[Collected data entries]

..............................

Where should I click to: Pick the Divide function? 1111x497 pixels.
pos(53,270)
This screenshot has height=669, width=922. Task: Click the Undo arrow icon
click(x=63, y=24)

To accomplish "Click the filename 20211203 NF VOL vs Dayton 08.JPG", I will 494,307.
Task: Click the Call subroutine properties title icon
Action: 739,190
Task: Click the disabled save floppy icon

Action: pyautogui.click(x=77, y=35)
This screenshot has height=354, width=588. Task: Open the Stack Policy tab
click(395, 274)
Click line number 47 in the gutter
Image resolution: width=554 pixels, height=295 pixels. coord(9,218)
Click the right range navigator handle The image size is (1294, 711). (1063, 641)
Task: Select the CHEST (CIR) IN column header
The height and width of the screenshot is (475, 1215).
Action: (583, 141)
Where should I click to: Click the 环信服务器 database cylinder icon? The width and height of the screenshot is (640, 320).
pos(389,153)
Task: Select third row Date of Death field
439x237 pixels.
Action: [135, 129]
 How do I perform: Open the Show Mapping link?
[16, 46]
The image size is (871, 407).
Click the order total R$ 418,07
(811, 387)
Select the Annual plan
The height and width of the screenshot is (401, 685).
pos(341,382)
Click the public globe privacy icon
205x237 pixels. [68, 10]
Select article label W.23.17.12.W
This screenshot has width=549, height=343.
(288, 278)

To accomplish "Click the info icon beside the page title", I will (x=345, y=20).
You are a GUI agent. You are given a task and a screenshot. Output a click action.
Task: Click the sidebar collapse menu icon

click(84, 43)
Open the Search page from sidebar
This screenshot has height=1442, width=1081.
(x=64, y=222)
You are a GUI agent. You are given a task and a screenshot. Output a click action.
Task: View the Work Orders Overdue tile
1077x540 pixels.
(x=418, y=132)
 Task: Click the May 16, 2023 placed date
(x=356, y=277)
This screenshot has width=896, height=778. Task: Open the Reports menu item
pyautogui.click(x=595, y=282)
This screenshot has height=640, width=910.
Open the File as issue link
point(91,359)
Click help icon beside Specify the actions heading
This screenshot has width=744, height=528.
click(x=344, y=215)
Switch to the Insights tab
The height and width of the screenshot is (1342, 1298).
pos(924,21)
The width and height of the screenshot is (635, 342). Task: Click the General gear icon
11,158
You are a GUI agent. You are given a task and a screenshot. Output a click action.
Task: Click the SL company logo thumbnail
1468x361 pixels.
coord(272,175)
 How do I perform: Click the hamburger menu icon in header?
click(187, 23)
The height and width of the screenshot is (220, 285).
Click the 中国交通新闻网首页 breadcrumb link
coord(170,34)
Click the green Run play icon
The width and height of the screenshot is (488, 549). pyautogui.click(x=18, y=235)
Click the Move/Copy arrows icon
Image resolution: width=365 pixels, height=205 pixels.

..............................

▶ WORK REQUEST: Identify the lines in the entries above that contain "page", then copy them out.

▶ ANSWER BELOW:
To accomplish "Click the info icon beside the page title", I will (x=345, y=20).
Open the Search page from sidebar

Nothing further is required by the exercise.